___ Extracted text ___

Personal information
- Born: September 5, 1982 (age 43) Dublin, Ireland

Chess career
- Country: Ireland
- Title: International Master (2004)
- FIDE rating: 2462 (July 2026)
- Peak rating: 2495 (August 2014)

= Sam Collins (chess player) =

Irish chess player (born 1982)

Sam E. Collins (born 5 September 1982) is an Irish chess player. He was awarded the title International Master by FIDE in 2004.

== Junior career==
Born in Dublin, Collins' career began while a student in Gonzaga College, a school with a strong chess tradition. During his time at Gonzaga, he led the school to its second Millfield International chess tournament, which was considered the de facto Britain and Ireland schools' championships. Collins was named outstanding player of the tournament, an award previously won by such masters as Mark Quinn, Brian Kelly, Mark Ferguson and Michael Adams. Individually, Collins represented his country in both junior competition – the Glorney Cup – and the Chess Olympiad – at the time, the youngest Irishman to do so.

==Senior career==
Collins represented Ireland at every Olympiad between 2000 and 2014, playing on the first board in both 2010 and 2012. In the 2002 edition, held in Bled, Slovenia, he won the gold medal for second reserve, scoring 7½/8 points. In the 2004 Olympiad, in Calvià, Spain, he achieved the title of International Master (IM).

Collins has achieved three norms required for the title of Grandmaster, won in 2008, 2010, and 2018 respectively. His peak FIDE rating of 2495 is the highest achieved by an Irish-born player.

Collins has won the Irish Chess Championship twice, in 2002 and in 2014, and the Japanese Chess Championship once in 2009. Among his best one off results are his draw with Alexander Grischuk in the 2010 Olympiad and his defeat of Viktor Korchnoi in 2011.

___ Information supplied ___

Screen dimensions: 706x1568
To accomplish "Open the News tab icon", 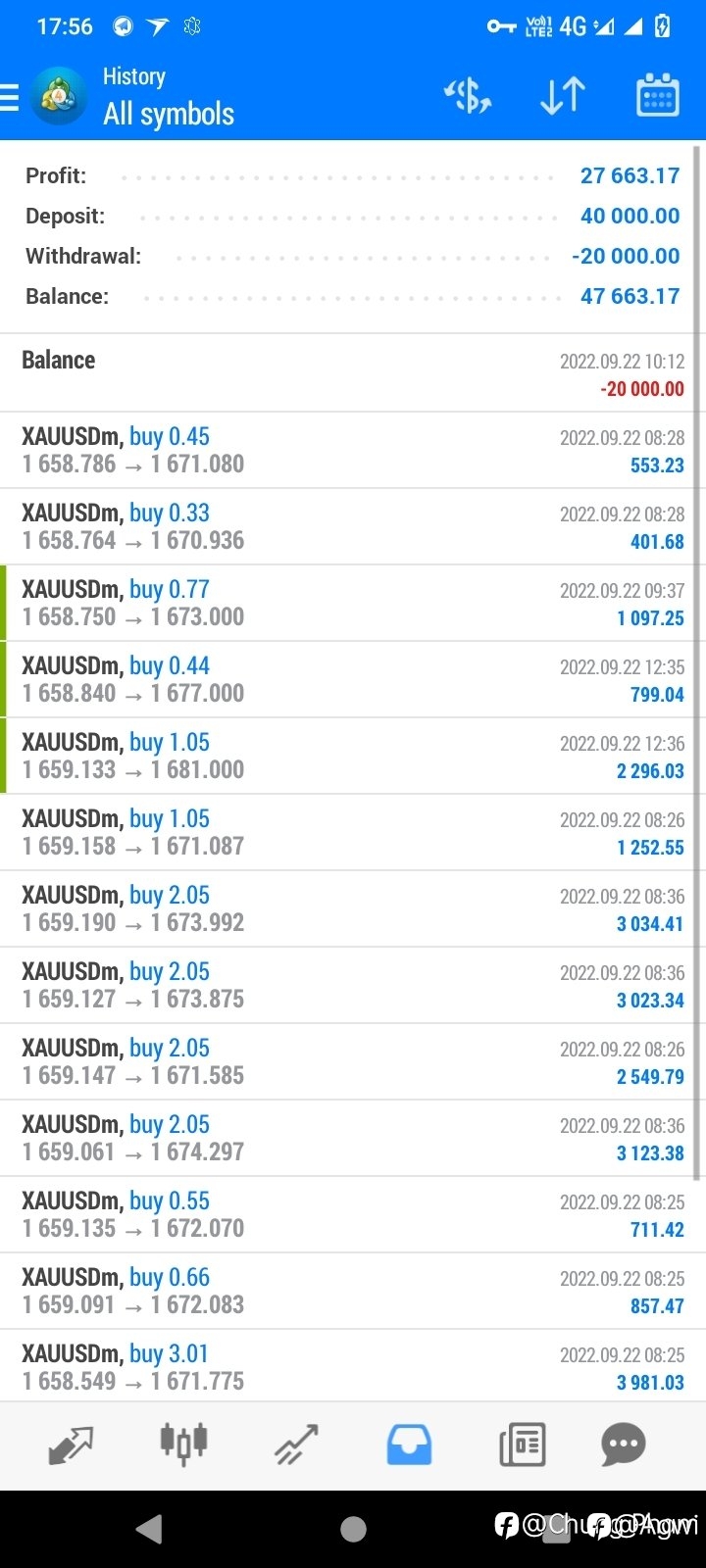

___

What is required — Please continue the article on Irish chess player Sam Collins, picking up after its final sentence.

Answer to the problem —
Collins currently plays out of the Gonzaga Chess Club, whose first team includes French Grandmaster Sebastien Mazé and Irish internationals Stephen Jessel and Conor O'Donnell. With Collins rotating with Mazé on the top board, the club won the 2015, 2016, and 2017 editions of the Armstrong Cup.

Internationally, Collins is perhaps best known as an author of chess books and DVDs. He has also taught at the Berkeley Chess School.

== Personal life==
Following school, Collins studied for a degree in law at University College Dublin, before being called to the bar. He holds an LLM from the University of London and currently practises as a barrister in Dublin.

==Publications==
- Ruy Lopez: Attacking with the Schliemann by Sam Collins, Chessbase (PC-DVD), 2015.
- Karpov: Move by Move by Sam Collins, Everyman Chess, 2015.
- The Tarrasch: Move by Move by Sam Collins, Everyman Chess, 2014.
- Chess explained: The c3 Sicilian by Sam Collins, Gambit Publications, 2007.
- An attacking repertoire for White by Sam Collins, Batsford, 2005.
- The French Advance by Sam Collins, Everyman Chess, 2006.
- The King's Indian Defence: Move by Move by Sam Collins, Everyman Chess, 2017.
- Understanding the Chess Openings by Sam Collins, Gambit Publications, 2021.